The United States will apply 25% tariffs on certain imports from Brazil beginning July 22, following findings of unfair trade practices by the South American nation. The measures, initially proposed last month, exempt items not made domestically or those that could affect supply chains, such as coffee, beef, oranges, orange juice, select energy products, and aerospace components.
A year-long review by the Office of the U.S. Trade Representative identified issues including weak anti-corruption measures and Brazil’s own high tariffs. Despite these concerns, the U.S. has maintained a goods trade surplus with Brazil for several years.
U.S. Trade Representative Jamieson Greer stated the tariffs aim to create fair competition for American businesses and workers. He noted that talks with Brazil over the past year failed to resolve the matters but left the door open for further discussions.

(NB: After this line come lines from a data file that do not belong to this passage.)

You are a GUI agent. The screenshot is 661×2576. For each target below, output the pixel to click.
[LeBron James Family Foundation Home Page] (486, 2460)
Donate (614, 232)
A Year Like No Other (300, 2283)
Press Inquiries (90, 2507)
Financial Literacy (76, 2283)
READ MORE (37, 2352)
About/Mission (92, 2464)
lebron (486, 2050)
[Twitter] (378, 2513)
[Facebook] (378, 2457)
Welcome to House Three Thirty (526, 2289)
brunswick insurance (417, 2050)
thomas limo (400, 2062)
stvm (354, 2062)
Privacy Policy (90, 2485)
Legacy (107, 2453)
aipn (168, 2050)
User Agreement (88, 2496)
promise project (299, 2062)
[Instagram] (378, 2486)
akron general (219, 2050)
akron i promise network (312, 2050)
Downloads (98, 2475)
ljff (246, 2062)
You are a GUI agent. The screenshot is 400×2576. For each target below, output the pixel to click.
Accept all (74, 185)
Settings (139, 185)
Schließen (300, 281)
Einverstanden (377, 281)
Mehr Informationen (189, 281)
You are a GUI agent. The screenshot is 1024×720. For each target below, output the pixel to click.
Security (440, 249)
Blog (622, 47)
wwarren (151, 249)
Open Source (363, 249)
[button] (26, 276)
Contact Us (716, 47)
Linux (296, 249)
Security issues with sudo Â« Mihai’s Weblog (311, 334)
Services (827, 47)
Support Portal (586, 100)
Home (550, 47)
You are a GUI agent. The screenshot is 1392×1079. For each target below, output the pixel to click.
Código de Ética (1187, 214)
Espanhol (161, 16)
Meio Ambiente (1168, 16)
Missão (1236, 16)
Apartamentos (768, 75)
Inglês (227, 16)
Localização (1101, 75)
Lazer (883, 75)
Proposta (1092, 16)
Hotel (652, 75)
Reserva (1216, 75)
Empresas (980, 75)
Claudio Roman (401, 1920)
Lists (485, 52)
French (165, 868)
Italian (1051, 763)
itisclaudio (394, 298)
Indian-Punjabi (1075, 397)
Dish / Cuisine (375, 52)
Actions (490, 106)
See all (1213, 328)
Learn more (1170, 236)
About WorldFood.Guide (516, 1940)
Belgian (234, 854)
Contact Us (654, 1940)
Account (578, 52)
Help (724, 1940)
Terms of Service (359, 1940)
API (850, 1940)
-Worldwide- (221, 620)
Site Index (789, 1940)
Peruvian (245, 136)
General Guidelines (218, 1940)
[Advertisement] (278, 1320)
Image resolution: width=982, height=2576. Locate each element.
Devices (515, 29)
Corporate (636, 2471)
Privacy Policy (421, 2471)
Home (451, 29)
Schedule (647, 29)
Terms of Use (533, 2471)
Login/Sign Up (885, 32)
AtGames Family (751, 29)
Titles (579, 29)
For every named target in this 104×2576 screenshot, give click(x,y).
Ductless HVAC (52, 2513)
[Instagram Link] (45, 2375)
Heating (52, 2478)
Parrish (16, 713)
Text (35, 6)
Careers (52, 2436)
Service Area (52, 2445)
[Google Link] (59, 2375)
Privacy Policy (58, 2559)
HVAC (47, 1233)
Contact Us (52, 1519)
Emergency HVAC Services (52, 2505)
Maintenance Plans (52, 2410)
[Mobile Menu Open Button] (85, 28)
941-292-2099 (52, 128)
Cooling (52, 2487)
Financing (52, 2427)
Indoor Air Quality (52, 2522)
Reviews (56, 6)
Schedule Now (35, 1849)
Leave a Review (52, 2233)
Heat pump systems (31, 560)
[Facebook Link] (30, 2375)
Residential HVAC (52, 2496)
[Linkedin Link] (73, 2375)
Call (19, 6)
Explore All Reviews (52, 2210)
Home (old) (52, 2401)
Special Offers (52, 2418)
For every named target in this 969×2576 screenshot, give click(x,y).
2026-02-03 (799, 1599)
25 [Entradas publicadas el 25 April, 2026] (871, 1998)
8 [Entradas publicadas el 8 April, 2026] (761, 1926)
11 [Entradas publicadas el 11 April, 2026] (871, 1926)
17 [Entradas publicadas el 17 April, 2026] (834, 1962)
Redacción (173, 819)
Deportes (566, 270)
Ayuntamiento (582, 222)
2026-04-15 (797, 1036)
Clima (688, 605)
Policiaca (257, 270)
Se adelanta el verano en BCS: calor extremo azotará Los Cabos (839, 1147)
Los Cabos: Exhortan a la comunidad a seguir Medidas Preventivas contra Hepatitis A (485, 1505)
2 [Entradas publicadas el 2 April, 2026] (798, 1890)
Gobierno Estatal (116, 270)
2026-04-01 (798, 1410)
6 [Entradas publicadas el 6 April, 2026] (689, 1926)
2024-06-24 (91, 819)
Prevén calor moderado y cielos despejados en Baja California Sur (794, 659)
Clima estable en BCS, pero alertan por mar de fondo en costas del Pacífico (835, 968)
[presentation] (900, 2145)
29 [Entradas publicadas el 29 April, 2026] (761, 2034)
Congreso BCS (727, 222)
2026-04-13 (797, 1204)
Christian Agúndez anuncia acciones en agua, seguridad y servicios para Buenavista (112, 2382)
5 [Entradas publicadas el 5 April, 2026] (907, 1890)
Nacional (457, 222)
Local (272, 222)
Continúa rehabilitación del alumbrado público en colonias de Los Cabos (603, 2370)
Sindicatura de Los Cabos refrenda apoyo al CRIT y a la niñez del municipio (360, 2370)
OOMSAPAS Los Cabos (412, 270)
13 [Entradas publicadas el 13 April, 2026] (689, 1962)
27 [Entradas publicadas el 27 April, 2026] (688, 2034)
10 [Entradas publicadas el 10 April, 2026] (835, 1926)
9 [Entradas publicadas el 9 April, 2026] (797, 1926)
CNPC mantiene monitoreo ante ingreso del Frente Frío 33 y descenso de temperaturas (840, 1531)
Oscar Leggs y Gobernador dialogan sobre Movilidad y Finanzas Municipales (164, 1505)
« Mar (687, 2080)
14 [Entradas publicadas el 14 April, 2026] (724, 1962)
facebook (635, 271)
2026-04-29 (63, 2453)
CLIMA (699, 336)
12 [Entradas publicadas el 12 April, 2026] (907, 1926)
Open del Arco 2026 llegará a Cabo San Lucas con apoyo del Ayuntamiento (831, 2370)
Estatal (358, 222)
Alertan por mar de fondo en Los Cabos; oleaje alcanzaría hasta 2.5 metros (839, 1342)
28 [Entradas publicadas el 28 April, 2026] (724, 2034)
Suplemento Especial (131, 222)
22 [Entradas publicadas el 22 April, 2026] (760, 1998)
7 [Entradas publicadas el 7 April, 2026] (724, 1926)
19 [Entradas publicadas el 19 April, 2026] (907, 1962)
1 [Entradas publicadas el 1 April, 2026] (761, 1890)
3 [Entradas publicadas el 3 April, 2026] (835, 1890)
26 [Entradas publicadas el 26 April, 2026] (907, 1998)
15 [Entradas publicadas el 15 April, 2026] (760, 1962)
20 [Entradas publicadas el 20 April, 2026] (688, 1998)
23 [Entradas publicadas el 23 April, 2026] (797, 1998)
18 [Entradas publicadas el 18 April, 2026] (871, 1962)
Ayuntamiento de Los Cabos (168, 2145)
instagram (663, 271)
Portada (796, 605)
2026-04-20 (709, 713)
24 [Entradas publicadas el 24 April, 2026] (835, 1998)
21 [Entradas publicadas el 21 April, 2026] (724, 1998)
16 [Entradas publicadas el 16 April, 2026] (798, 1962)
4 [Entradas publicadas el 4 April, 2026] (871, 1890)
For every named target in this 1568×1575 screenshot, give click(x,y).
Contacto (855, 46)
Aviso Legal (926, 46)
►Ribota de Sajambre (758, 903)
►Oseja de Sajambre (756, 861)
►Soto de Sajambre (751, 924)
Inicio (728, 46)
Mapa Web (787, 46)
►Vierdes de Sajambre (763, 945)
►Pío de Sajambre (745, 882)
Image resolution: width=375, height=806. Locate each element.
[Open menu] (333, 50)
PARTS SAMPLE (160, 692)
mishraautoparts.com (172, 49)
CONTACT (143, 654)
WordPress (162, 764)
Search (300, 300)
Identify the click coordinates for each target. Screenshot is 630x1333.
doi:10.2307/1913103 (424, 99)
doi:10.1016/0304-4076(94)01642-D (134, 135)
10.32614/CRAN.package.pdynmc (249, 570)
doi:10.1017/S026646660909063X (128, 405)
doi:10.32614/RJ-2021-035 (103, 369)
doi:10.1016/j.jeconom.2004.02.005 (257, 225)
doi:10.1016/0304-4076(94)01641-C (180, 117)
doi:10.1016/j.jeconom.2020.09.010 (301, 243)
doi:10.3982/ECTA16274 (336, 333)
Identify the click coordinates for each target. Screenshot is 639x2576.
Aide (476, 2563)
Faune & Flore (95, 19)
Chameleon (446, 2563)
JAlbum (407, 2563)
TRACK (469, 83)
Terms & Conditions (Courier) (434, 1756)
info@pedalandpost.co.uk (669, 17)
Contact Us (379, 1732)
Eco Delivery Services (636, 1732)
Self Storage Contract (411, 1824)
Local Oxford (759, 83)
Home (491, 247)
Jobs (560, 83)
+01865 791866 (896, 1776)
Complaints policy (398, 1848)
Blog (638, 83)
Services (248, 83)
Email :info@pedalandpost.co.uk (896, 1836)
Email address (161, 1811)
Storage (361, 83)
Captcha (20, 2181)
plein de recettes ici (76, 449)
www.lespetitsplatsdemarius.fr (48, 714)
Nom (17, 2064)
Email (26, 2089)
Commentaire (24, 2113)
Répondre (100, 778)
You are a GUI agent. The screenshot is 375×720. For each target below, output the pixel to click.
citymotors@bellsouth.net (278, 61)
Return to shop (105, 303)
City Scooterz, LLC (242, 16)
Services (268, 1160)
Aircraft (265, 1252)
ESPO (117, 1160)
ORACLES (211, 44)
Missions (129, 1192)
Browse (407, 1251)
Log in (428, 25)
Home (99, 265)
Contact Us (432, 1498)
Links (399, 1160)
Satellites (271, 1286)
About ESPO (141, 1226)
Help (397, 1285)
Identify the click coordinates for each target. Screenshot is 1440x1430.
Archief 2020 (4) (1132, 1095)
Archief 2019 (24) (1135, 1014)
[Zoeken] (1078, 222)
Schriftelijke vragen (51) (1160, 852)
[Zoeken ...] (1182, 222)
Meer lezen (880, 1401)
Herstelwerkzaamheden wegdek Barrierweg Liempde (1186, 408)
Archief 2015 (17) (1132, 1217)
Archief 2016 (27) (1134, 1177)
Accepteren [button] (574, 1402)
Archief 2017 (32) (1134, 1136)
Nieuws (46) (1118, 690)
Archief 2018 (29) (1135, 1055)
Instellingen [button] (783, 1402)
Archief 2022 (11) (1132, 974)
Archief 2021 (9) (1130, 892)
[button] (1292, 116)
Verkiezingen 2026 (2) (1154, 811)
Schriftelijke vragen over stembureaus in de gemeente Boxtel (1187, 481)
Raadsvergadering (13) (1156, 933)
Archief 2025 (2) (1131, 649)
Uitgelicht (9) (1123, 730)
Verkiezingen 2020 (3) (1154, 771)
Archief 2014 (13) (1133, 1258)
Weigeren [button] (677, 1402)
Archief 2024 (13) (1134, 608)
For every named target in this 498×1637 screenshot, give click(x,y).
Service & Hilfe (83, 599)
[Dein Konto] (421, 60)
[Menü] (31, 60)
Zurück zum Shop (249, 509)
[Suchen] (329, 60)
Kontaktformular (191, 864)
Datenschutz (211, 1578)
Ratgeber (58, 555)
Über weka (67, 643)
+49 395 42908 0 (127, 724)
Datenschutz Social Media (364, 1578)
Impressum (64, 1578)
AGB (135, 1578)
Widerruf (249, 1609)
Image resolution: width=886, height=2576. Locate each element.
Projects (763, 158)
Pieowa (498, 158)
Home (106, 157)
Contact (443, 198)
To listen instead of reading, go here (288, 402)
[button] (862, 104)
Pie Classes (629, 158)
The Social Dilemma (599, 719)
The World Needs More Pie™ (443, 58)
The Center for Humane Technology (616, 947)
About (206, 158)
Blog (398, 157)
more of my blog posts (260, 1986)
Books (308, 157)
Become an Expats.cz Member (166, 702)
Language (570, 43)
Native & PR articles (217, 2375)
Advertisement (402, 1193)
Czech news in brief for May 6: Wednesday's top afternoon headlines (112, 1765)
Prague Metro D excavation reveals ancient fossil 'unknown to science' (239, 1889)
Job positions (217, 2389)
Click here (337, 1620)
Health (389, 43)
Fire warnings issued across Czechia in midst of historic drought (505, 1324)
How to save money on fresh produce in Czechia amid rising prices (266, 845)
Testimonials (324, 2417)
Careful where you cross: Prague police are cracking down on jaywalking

Brazilian President Luiz Inacio Lula da Silva expressed strong opposition after the initial proposal in June, attributing the move to domestic political factors ahead of October elections. Secretary of State Marco Rubio posted on X that Brazil had not negotiated in good faith and that its policies harm both nations.
The tariffs fall under Section 301 of the Trade Act of 1974. Earlier this year, the U.S. Supreme Court limited the use of another statute, the International Emergency Economic Powers Act, for broad tariff actions.